Der angefochtene Bescheid ist auch nicht etwa deshalb fehlerhaft, weil er für die Zeit vom Zuzug der Klägerin mit dem Kind C. im Juni 1951 bis zur Vollendung des zweiten Lebensjahres des Kindes (d.h. bis zum Ablauf von 24 Kalendermonaten nach Vollendung des Monats der Geburt) keine Kindererziehungszeit nach § 249 Abs. 1 SGB VI in der ab 01.07.2014 geltenden Fassung zuerkennt. Zwar wären die materiellen Voraussetzungen dieser Vorschrift in der Zeit vom 10.06.1951 bis 30.04.1952 erfüllt, nachdem die Sperrwirkung des § 249 Abs. 8 SGB VI im Fall der Klägerin für das Kind C. nicht zum Tragen gekommen ist. Eine Neufeststellung der Rente der Klägerin in diesem Sinne scheitert jedoch an § 306 Abs. 1 SGB VI, der festlegt, dass für Renten, die zum Zeitpunkt einer Rechtsänderung bereits bestanden haben, eine Neufeststellung der Rente aus Anlass der Rechtsänderung grundsätzlich ausgeschlossen ist. Eine Ausnahme müsste in den folgenden Vorschriften, §§ 307 – 310 SGB VI, ausdrücklich vorgesehen sein. Hier ist aber lediglich die Regelung des § 307 d SGB VI mit ihren speziellen Bedingungen auf diese Thematik anwendbar, die – wie dargestellt – jedoch gerade nicht den von der Klägerin gewünschten Neufeststellungsumfang mit sich bringt.
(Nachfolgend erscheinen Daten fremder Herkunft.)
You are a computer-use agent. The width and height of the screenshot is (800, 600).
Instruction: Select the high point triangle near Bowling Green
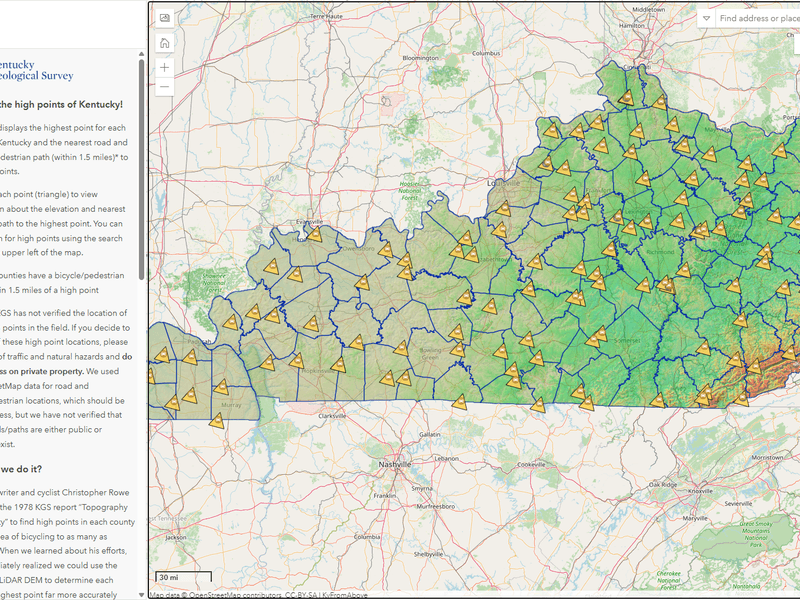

Die Frage, ob Zeiten der Erziehung eines Kindes – mit zumindest einem deutschen Elternteil – für die Zeit der Erziehung im Ausland auch im Lichte der Grundrechte und supranationalen Vereinbarungen vom deutschen Gesetzgeber zu Recht in den als Familienlastenausgleich konzipierten Vorschriften des Rentenrechts unberücksichtigt gelassen werden dürfen, ist für die Entscheidung im vorliegenden Rechtsstreit nicht entscheidungserheblich. Deshalb sei nur kurz ergänzend auf Folgendes hingewiesen: Das BVerfG hat seine diesbezügliche, die geltende Gesetzeslage unbeanstandet lassende Rechtsprechung mit Nichtannahmebeschluss vom 06.03.2017 bestätigt (Az. 1 BvR 2740/16 – nach juris). Dort wird maßgeblich die Einbeziehung in das nationale Sozialversicherungssystem angesehen, wobei es nicht darauf ankommen soll, ob dort eine vergleichbare Regelung wie in Deutschland existiert. Im Fall der Klägerin bestand sowohl für die Klägerin als auch den Kindesvater eine Einbeziehung in das Rentenversicherungssystem des Vereinigten Königreichs. Zeiten einer im Ausland freiwillig ausgeübten Beschäftigung lassen den Rückbezug zu einer ggf. durch Zwangsmaßnahmen verlängerten Entsendesituation entfallen.
Damit sind der Gerichtsbescheid des Sozialgerichts Würzburg und der angefochtene Bescheid der Beklagten nicht zu beanstanden und die Berufung war zurückzuweisen.
Die Kostenentscheidung beruht auf § 193 SGG.
Gründe, die Revision gemäß § 160 Abs. 1 Nrn. 1 und 2 SGG zuzulassen, liegen nicht vor.